THE TASK:
Print each of the rows below without changing a single character.

Entries on target coordinates:

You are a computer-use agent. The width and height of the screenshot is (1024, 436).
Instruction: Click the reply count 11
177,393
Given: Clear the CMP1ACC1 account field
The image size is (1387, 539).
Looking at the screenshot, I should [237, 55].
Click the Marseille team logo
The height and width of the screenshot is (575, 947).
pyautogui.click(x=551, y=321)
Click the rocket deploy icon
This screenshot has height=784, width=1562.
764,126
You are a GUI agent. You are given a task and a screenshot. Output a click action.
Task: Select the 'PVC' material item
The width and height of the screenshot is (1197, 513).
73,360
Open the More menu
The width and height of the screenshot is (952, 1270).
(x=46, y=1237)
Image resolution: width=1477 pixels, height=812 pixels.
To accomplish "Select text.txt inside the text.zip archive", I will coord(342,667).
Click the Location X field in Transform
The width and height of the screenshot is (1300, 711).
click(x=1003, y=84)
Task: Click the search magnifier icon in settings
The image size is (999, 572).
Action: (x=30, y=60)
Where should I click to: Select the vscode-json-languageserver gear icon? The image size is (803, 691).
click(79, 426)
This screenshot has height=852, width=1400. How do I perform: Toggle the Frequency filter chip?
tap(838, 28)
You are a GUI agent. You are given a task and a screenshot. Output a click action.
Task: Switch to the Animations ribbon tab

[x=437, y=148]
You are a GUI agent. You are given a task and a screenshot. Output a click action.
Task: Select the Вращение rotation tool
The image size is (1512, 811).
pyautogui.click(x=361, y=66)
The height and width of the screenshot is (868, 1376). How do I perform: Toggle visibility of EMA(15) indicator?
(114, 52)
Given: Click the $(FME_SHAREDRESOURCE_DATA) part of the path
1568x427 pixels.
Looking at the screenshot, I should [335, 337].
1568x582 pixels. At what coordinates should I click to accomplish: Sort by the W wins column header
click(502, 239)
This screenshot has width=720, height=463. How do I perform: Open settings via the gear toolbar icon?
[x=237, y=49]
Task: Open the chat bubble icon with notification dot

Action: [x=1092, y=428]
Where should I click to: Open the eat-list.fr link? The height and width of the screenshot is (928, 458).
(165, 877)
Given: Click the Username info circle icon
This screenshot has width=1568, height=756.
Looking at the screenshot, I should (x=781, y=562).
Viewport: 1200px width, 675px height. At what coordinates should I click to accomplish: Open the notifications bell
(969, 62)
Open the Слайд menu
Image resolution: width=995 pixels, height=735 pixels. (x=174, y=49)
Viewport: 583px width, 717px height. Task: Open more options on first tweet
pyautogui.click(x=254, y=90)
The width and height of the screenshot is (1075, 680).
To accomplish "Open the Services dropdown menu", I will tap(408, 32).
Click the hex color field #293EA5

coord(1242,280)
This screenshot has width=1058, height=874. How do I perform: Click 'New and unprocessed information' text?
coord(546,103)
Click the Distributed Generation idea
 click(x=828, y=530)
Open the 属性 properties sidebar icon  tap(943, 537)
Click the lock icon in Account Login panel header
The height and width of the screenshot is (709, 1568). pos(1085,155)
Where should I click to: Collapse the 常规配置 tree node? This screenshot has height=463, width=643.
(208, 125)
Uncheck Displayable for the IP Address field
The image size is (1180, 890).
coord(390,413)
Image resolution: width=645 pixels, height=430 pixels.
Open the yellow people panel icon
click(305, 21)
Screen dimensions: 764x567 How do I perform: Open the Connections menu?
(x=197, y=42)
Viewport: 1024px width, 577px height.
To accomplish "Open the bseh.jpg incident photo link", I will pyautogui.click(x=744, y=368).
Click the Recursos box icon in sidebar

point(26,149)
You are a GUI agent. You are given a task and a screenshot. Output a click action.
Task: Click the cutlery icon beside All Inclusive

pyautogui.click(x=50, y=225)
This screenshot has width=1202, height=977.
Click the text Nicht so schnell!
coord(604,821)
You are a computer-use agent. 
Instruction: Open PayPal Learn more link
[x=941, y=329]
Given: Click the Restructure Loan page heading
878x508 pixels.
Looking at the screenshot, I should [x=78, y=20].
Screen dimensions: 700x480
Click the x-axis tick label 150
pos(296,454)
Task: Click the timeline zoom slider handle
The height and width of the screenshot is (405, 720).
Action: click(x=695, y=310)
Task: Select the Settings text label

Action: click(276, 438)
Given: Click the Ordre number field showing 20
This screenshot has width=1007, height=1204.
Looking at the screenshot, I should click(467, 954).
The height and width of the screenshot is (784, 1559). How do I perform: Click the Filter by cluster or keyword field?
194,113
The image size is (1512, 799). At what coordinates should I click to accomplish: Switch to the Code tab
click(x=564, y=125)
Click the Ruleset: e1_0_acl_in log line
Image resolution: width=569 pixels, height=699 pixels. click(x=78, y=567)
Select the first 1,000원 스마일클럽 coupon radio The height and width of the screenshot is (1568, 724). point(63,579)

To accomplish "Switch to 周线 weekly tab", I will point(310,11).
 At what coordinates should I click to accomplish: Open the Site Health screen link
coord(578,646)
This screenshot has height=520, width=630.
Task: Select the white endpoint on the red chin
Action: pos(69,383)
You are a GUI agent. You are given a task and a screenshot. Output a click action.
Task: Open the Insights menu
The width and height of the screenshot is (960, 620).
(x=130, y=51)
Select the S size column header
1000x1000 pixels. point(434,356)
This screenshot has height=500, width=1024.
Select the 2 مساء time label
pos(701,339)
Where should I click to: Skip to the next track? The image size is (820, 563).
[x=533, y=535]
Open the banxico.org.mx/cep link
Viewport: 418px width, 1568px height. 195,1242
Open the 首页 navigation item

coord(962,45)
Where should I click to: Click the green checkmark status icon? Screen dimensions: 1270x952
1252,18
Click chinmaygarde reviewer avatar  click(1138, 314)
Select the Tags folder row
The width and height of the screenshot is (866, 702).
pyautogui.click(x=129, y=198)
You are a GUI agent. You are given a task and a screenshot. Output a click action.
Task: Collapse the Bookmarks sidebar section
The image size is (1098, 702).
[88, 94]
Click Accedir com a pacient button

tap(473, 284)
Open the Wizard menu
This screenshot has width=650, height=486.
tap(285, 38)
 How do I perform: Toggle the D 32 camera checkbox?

SOLUTION TO THIS PROBLEM:
You are a computer-use agent. The width and height of the screenshot is (1024, 436).
Instruction: Click the reply count 11
177,393
Given: Clear the CMP1ACC1 account field
The image size is (1387, 539).
Looking at the screenshot, I should [237, 55].
Click the Marseille team logo
The height and width of the screenshot is (575, 947).
pyautogui.click(x=551, y=321)
Click the rocket deploy icon
This screenshot has height=784, width=1562.
764,126
You are a GUI agent. You are given a task and a screenshot. Output a click action.
Task: Select the 'PVC' material item
The width and height of the screenshot is (1197, 513).
73,360
Open the More menu
The width and height of the screenshot is (952, 1270).
(x=46, y=1237)
Image resolution: width=1477 pixels, height=812 pixels.
To accomplish "Select text.txt inside the text.zip archive", I will coord(342,667).
Click the Location X field in Transform
The width and height of the screenshot is (1300, 711).
click(x=1003, y=84)
Task: Click the search magnifier icon in settings
The image size is (999, 572).
Action: (x=30, y=60)
Where should I click to: Select the vscode-json-languageserver gear icon? The image size is (803, 691).
click(79, 426)
This screenshot has height=852, width=1400. How do I perform: Toggle the Frequency filter chip?
tap(838, 28)
You are a GUI agent. You are given a task and a screenshot. Output a click action.
Task: Switch to the Animations ribbon tab

[x=437, y=148]
You are a GUI agent. You are given a task and a screenshot. Output a click action.
Task: Select the Вращение rotation tool
The image size is (1512, 811).
pyautogui.click(x=361, y=66)
The height and width of the screenshot is (868, 1376). How do I perform: Toggle visibility of EMA(15) indicator?
(114, 52)
Given: Click the $(FME_SHAREDRESOURCE_DATA) part of the path
1568x427 pixels.
Looking at the screenshot, I should [335, 337].
1568x582 pixels. At what coordinates should I click to accomplish: Sort by the W wins column header
click(502, 239)
This screenshot has width=720, height=463. How do I perform: Open settings via the gear toolbar icon?
[x=237, y=49]
Task: Open the chat bubble icon with notification dot

Action: [x=1092, y=428]
Where should I click to: Open the eat-list.fr link? The height and width of the screenshot is (928, 458).
(165, 877)
Given: Click the Username info circle icon
This screenshot has width=1568, height=756.
Looking at the screenshot, I should (x=781, y=562).
Viewport: 1200px width, 675px height. At what coordinates should I click to accomplish: Open the notifications bell
(969, 62)
Open the Слайд menu
Image resolution: width=995 pixels, height=735 pixels. (x=174, y=49)
Viewport: 583px width, 717px height. Task: Open more options on first tweet
pyautogui.click(x=254, y=90)
The width and height of the screenshot is (1075, 680).
To accomplish "Open the Services dropdown menu", I will tap(408, 32).
Click the hex color field #293EA5

coord(1242,280)
This screenshot has width=1058, height=874. How do I perform: Click 'New and unprocessed information' text?
coord(546,103)
Click the Distributed Generation idea
 click(x=828, y=530)
Open the 属性 properties sidebar icon  tap(943, 537)
Click the lock icon in Account Login panel header
The height and width of the screenshot is (709, 1568). pos(1085,155)
Where should I click to: Collapse the 常规配置 tree node? This screenshot has height=463, width=643.
(208, 125)
Uncheck Displayable for the IP Address field
The image size is (1180, 890).
coord(390,413)
Image resolution: width=645 pixels, height=430 pixels.
Open the yellow people panel icon
click(305, 21)
Screen dimensions: 764x567 How do I perform: Open the Connections menu?
(x=197, y=42)
Viewport: 1024px width, 577px height.
To accomplish "Open the bseh.jpg incident photo link", I will pyautogui.click(x=744, y=368).
Click the Recursos box icon in sidebar

point(26,149)
You are a GUI agent. You are given a task and a screenshot. Output a click action.
Task: Click the cutlery icon beside All Inclusive

pyautogui.click(x=50, y=225)
This screenshot has width=1202, height=977.
Click the text Nicht so schnell!
coord(604,821)
You are a computer-use agent. 
Instruction: Open PayPal Learn more link
[x=941, y=329]
Given: Click the Restructure Loan page heading
878x508 pixels.
Looking at the screenshot, I should [x=78, y=20].
Screen dimensions: 700x480
Click the x-axis tick label 150
pos(296,454)
Task: Click the timeline zoom slider handle
The height and width of the screenshot is (405, 720).
Action: click(x=695, y=310)
Task: Select the Settings text label

Action: click(276, 438)
Given: Click the Ordre number field showing 20
This screenshot has width=1007, height=1204.
Looking at the screenshot, I should click(467, 954).
The height and width of the screenshot is (784, 1559). How do I perform: Click the Filter by cluster or keyword field?
194,113
The image size is (1512, 799). At what coordinates should I click to accomplish: Switch to the Code tab
click(x=564, y=125)
Click the Ruleset: e1_0_acl_in log line
Image resolution: width=569 pixels, height=699 pixels. click(x=78, y=567)
Select the first 1,000원 스마일클럽 coupon radio The height and width of the screenshot is (1568, 724). point(63,579)

To accomplish "Switch to 周线 weekly tab", I will point(310,11).
 At what coordinates should I click to accomplish: Open the Site Health screen link
coord(578,646)
This screenshot has height=520, width=630.
Task: Select the white endpoint on the red chin
Action: pos(69,383)
You are a GUI agent. You are given a task and a screenshot. Output a click action.
Task: Open the Insights menu
The width and height of the screenshot is (960, 620).
(x=130, y=51)
Select the S size column header
1000x1000 pixels. point(434,356)
This screenshot has height=500, width=1024.
Select the 2 مساء time label
pos(701,339)
Where should I click to: Skip to the next track? The image size is (820, 563).
[x=533, y=535]
Open the banxico.org.mx/cep link
Viewport: 418px width, 1568px height. 195,1242
Open the 首页 navigation item

coord(962,45)
Where should I click to: Click the green checkmark status icon? Screen dimensions: 1270x952
1252,18
Click chinmaygarde reviewer avatar  click(1138, 314)
Select the Tags folder row
The width and height of the screenshot is (866, 702).
pyautogui.click(x=129, y=198)
You are a GUI agent. You are given a task and a screenshot. Output a click action.
Task: Collapse the Bookmarks sidebar section
The image size is (1098, 702).
[88, 94]
Click Accedir com a pacient button

tap(473, 284)
Open the Wizard menu
This screenshot has width=650, height=486.
tap(285, 38)
 How do I perform: Toggle the D 32 camera checkbox?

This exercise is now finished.